Tuesday, January 18, 2011

Warm soup belly

There's nothing like warm soup belly on a snowy winter day. Last night I made Red Bell Pepper Soup. I was hoping it would come out like my favorite Roasted Red Pepper Bisque from my waitressing days, but it wasn't quite there. It was a lot thinner than I was expecting but still very tasty.

Ingredients
  • 2 red bell peppers
  • 5 2/3 cup vegetable stock
  • 1 bermuda onion, finely chopped (I couldn't find Bermuda onion at the grocery store, but read that sweet onion can be substituted)
  • 2 carrots, chopped
  • 3/4 cup peeled, seeded, and chopped cucumber
  • scant 1 cup cauliflower florets
  • 1 extra large egg yolk (I never buy extra large eggs, so I just used 2 large egg yolks. Seemed fine!)
  • 6 tbsp heavy cream
  • 3 tbsp dry sherry
  • salt & pepper
1. Preheat the broiler. Put the bell peppers on a cookie sheet and broil, turning frequently, for 10 minutes, until blistered and charred. Remove with tongs, put them in a plastic bag and seal (or a bowl covered with plastic wrap). Let stand until cool enough to handle. Don't underestimate the "sweat stage". It will be harder to peel if you go in too quickly. Peel, halve, and seed them, then chop the flesh.

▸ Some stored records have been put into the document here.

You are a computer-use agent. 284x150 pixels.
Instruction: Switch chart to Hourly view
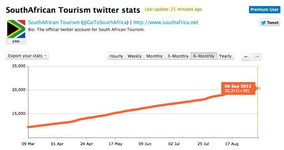[x=116, y=56]
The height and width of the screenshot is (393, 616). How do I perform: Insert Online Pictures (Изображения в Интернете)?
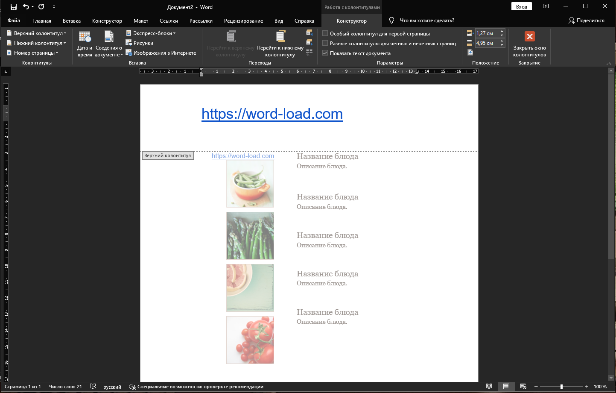pos(161,53)
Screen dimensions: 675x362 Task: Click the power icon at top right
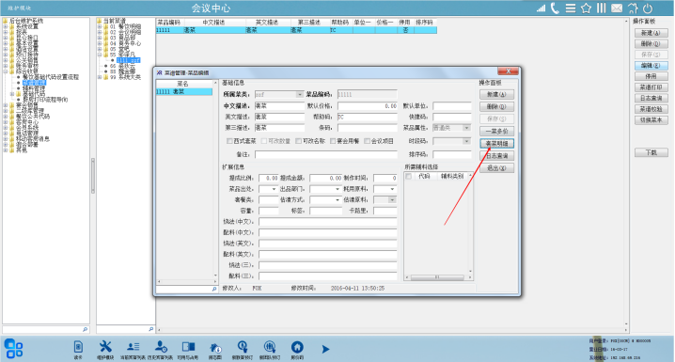point(648,8)
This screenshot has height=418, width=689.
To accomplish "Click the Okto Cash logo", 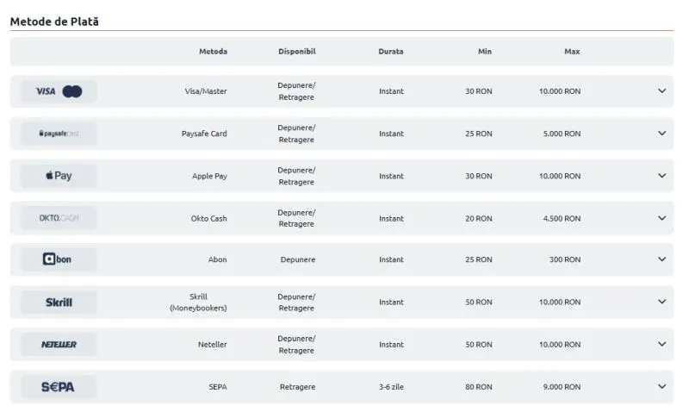I will (x=59, y=218).
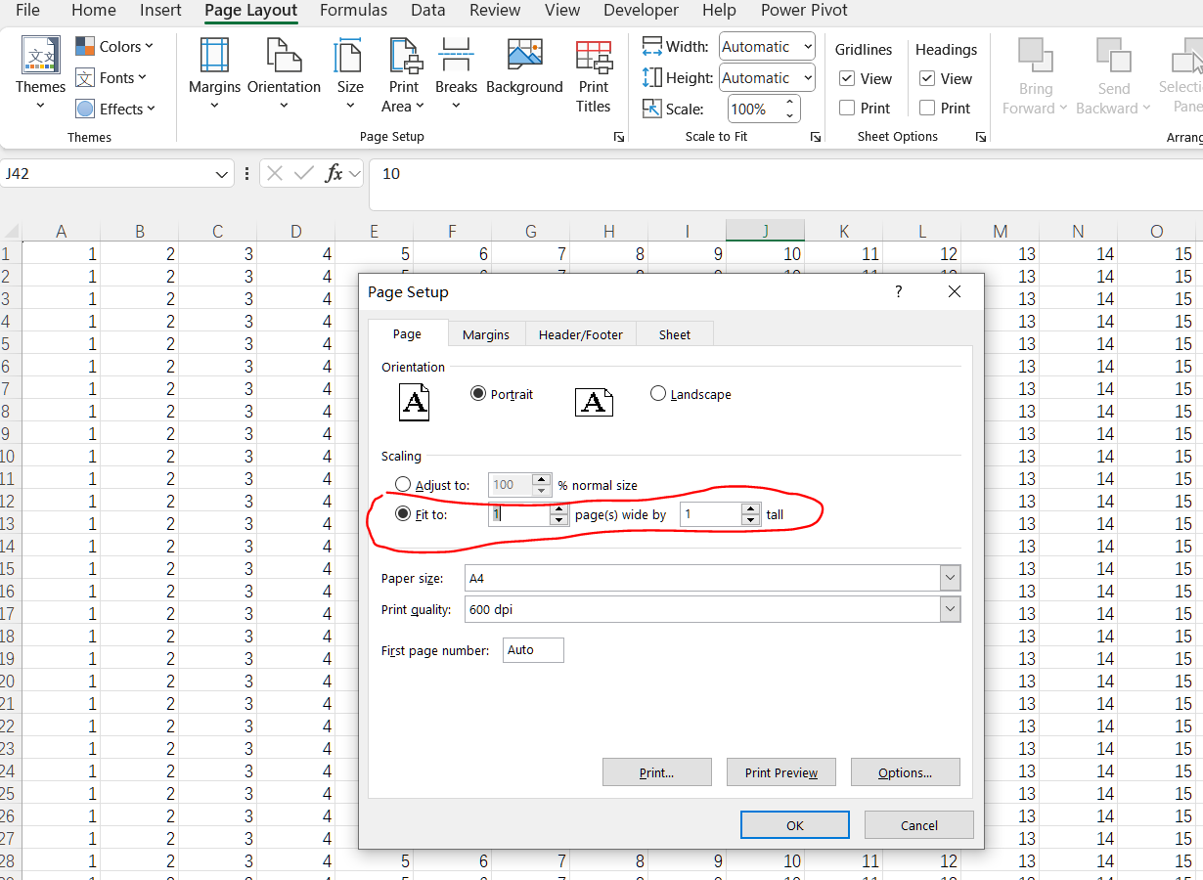Open the Print Area icon
Screen dimensions: 1203x880
(x=403, y=57)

2. Meanwhile, pour the vegetable stock into a pan and bring to a boil. Add the bell peppers, onion, carrots, cucumber, and cauliflower and bring back to a boil. Reduce the heat, cover, and simmer for 20 minutes.

3. Remove the pan from the heat and let cool slightly. Transfer the soup to a food processor, in batches if necessary, and process to a puree.

4. Return the soup to the pan. Beat together the egg yolk and cream in a bowl and stir into the soup, season with salt & pepper, and reheat gently, stirring occasionally; do not let the soup boil. Stir in the sherry, ladle into warmed bowls, and serve immediately.


Now, ever since I saw my friend Jen's latest blog post about making her own bagels, I have been dying to make them. And as you can see from the date on the post, that is about 2 days! I was a little intimidated because she put a lot of time into it! I found a shortcut recipe on another blog which uses a bread machine, which we fortunately have! They really weren't too hard at all! Some things I'll probably take into consideration next time -
  • Take care when pinching the ends of the bagel together. My seals weren't the greatest and came totally apart at the boiling stage with 3 out of 8 of the bagels.
  • I will not use my dutch oven for boiling next time. It takes way too long to boil the water and never really got to a rolling boil.
  • The blog recipe says to let sit for 15 minutes before boiling. I read a lot of comments about leaving it to sit a little longer, so I let them sit for 30 minutes.
  • I baked for about 25 minutes and they were just starting to brown. I'll probably give them a little more time to crisp up next time.
I made 4 plain and 4 sesame. I'm looking forward to trying others!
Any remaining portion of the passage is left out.